Trotz Corona: Lotsenbrüderschaft blickt positiv in die Zukunft

Stand: 02.01.2022 06:16 Uhr

Corona-bedingt haben viele Wirtschaftsbereiche im Land zu kämpfen. Auch die Lotsen, die entlang der Mecklenburg-Vorpommerschen Ostseeküste für die Sicherheit der großen Pötte sorgen, hatten Einsatzrückgänge zu verzeichnen.

Das Jahr 2020 haben die 33 aktiven Lotsen fast komplett abgehakt, so der Zweite Ältermann Marco Meerbach von der Lotsenbrüderschaft Wismar-Rostock-Stralsund. Die Kreuzschifffahrt sei ein Totalausfall gewesen und auch die Handelsschifffahrt habe stagniert.

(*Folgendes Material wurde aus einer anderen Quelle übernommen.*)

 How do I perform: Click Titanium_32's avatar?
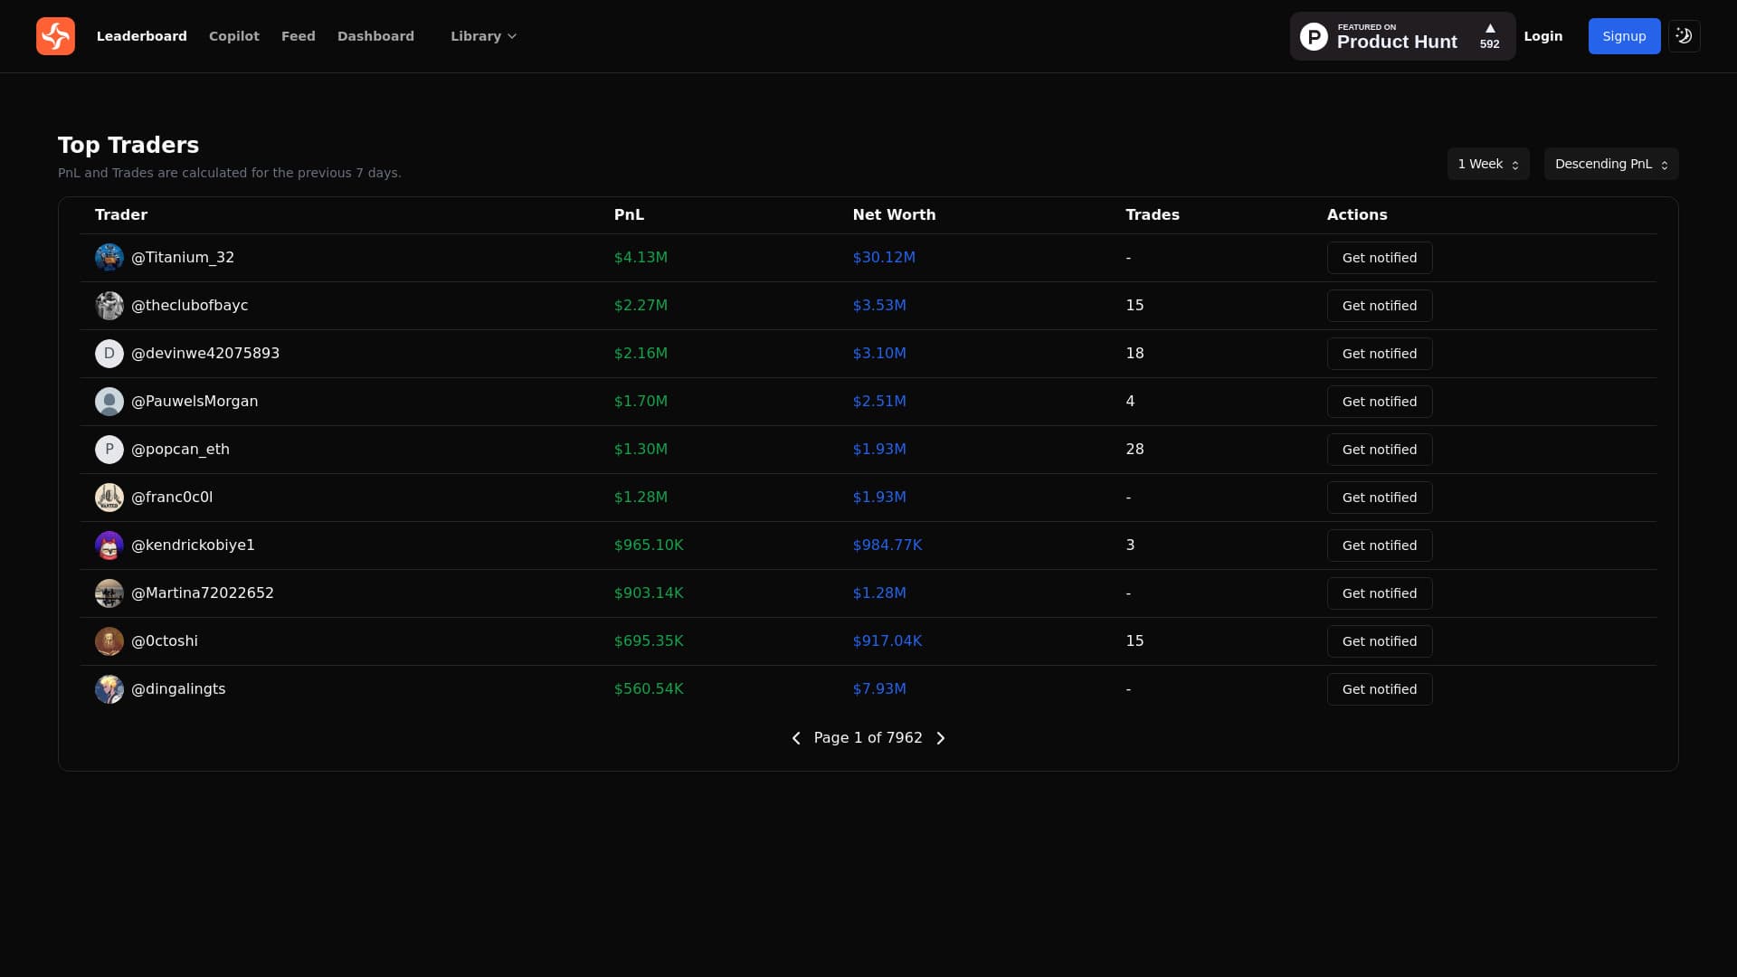coord(109,258)
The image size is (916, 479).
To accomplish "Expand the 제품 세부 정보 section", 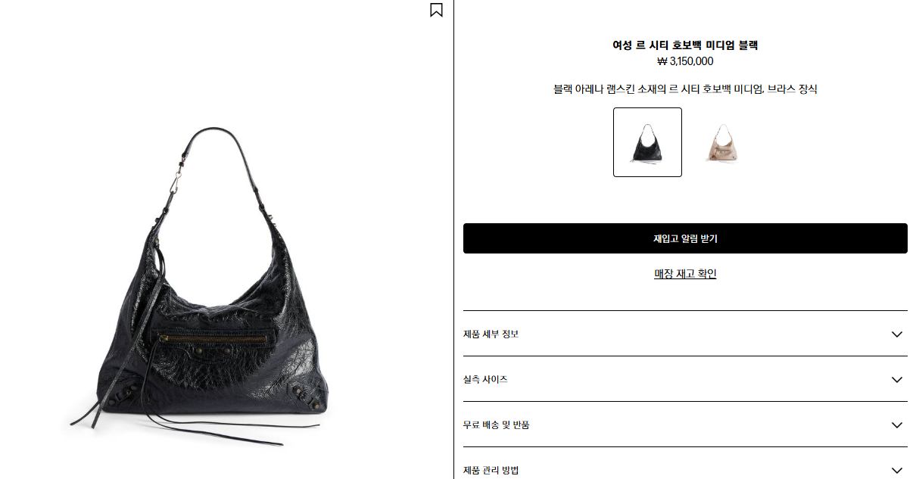I will click(x=685, y=334).
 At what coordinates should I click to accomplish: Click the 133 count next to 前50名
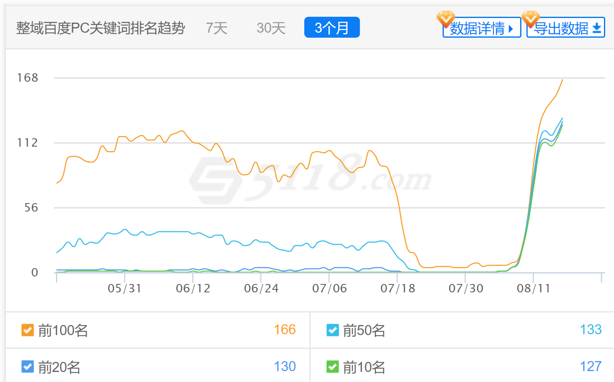click(x=591, y=330)
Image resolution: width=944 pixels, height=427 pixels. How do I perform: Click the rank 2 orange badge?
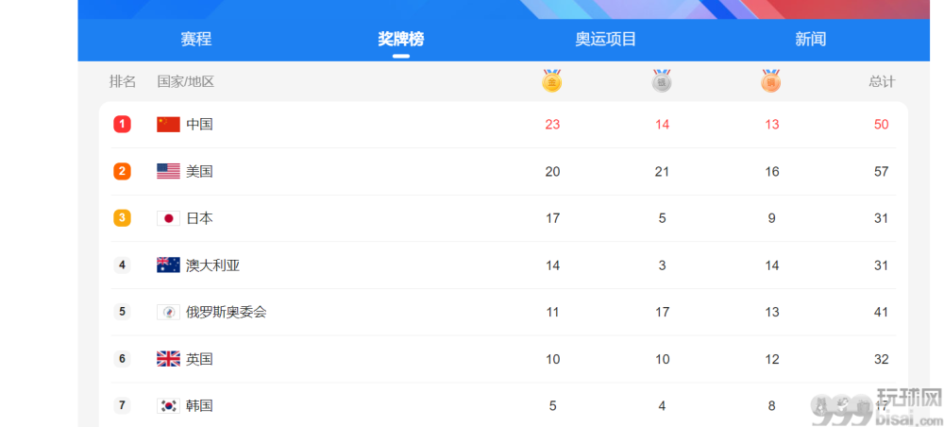pyautogui.click(x=122, y=172)
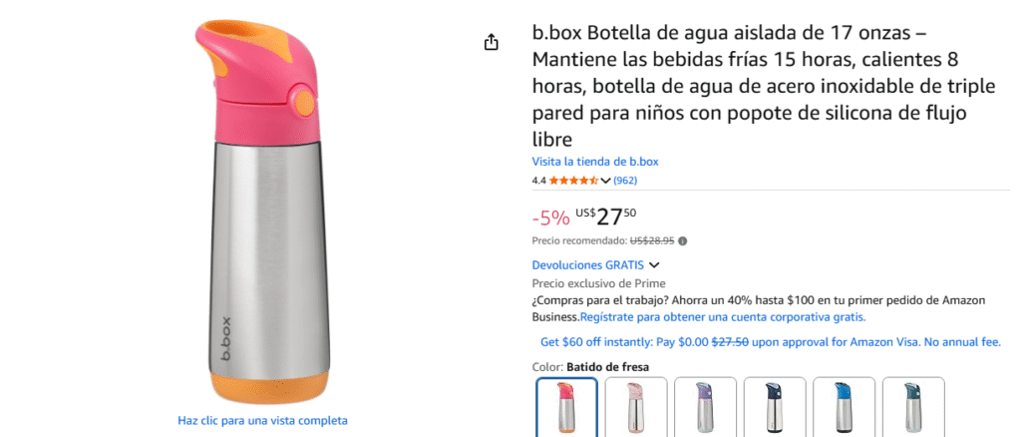
Task: Pick the bright blue bottle color swatch
Action: click(845, 407)
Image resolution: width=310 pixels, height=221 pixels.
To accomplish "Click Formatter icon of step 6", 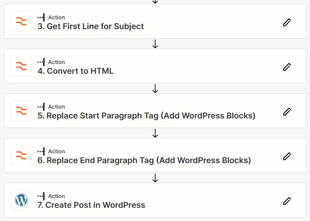I will point(21,155).
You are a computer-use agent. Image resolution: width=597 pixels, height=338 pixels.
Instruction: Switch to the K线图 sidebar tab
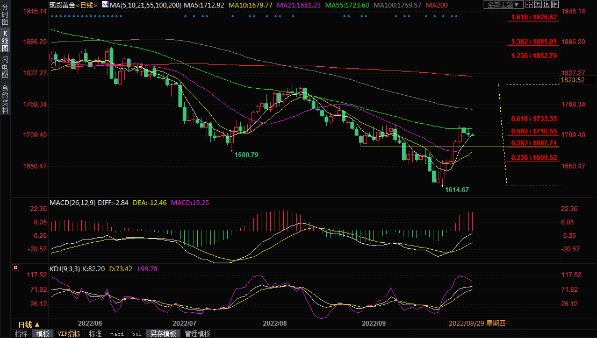point(5,44)
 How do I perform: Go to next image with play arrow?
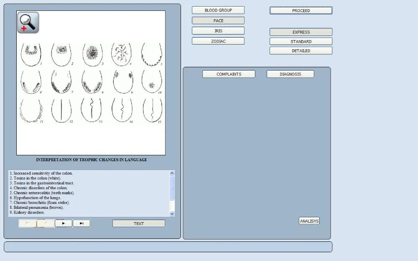63,223
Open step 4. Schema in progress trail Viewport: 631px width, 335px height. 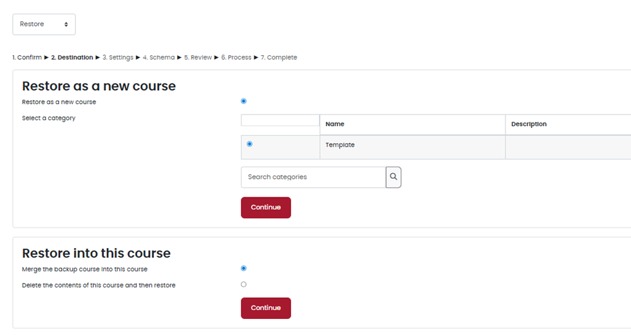tap(158, 58)
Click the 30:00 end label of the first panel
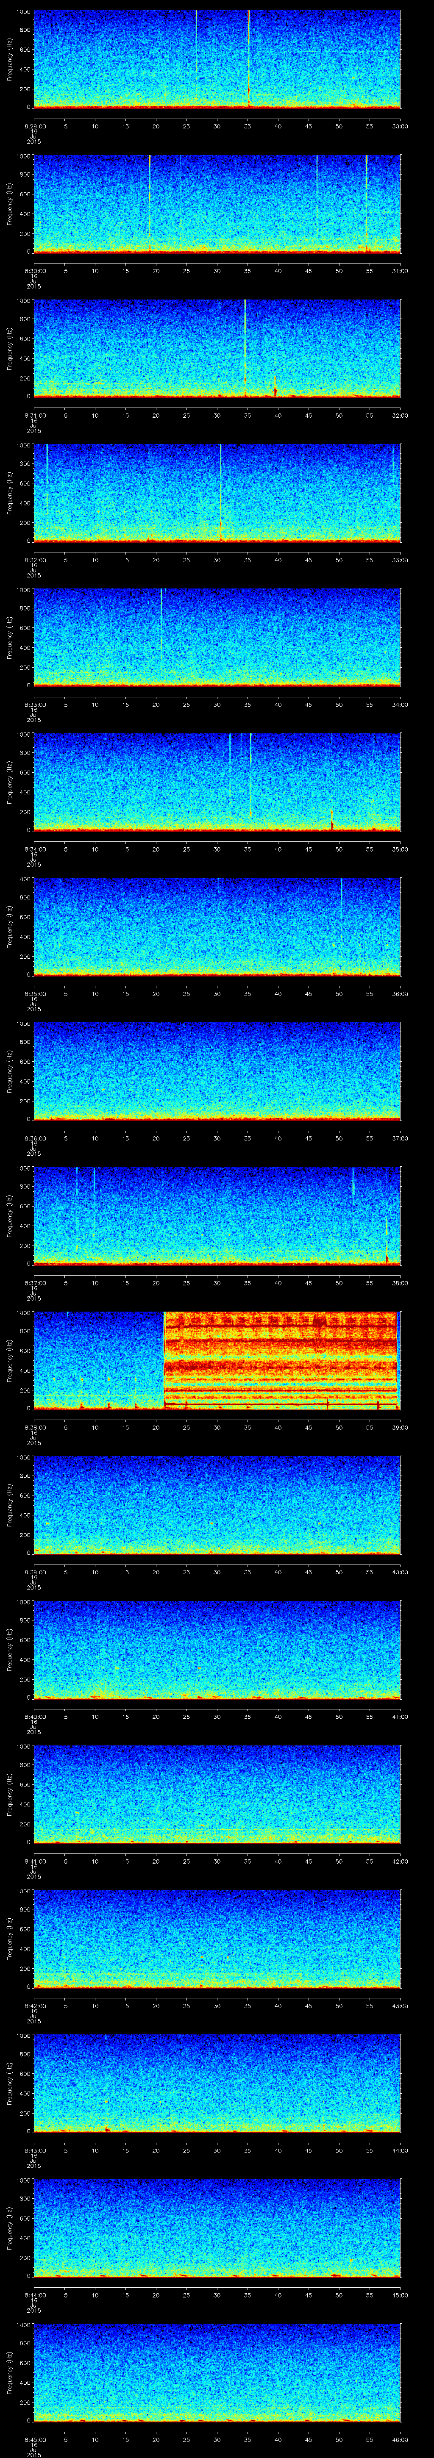The image size is (434, 2458). 400,126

Windparks und Handelsschiffe sorgen für etwas Ausgleich

2021 habe sich die Situation etwas gebessert. Es gab vereinzelt Kreuzfahrtanläufe, auch steuerten wieder mehr Handelsschiffe die Häfen an. Und auch der Bau von Nordstream II sowie von Windparks in der Ostsee habe vorübergehend für einen Ausgleich der Verluste durch die reduzierte Kreuzschifffahrt gesorgt. Allerdings sind die Arbeitsschiffe viel kleiner als die Kreuzfahrtriesen und dementsprechend geringer fallen dann trotz der Einsätze die Lotsengebühren aus. Sie liegen je nach Schiffsgröße zwischen etwa 50 und 3.000 Euro.

Billigkeitsgeld hilft den Lotsen

Abgesprungen wegen der dünnen Auftragslage sei keiner der 33 Lotsen in MV. So arbeiten weiterhin sieben Lotsen in Wismar, 14 in Rostock und zwölf in Stralsund - erfahrene Kapitäne, die ihr Seegebiet wie ihre Westentasche kennen, aber, wenn erforderlich auch im Revier des Nachbarn aushelfen können. Geholfen habe auch das Billigkeitsgeld - das ähnlich wie Kurzarbeitergeld in anderen Branchen, bei den freiberuflich im Auftrag des Bundes tätigen Lotsen gezahlt wurde.

Gute Prognosen für 2022

Mit Blick auf die guten Prognosen für die Seehäfen des Landes gehen die Lotsenbrüder in Wismar, Rostock und Stralsund verhalten optimistisch ins Jahr 2022. Zum einen mit Blick auf die guten Aussichten in der Handelsschifffahrt und für die Seehäfen des Landes. Zum anderen soll ab dem Herbst der Seekanal vor Rostock vertieft werden. Auch das bedeutet mehr Arbeit schon während der Bauphase, aber erst recht danach, wenn dann größere Pötte einlaufen. Ohne Sorgen schaut man bei den Lotsen auf die geplante neue Fehrmarn-Beltquerung - die habe für die Seereviere und den Schiffsverkehr hierzulande kaum Auswirkungen.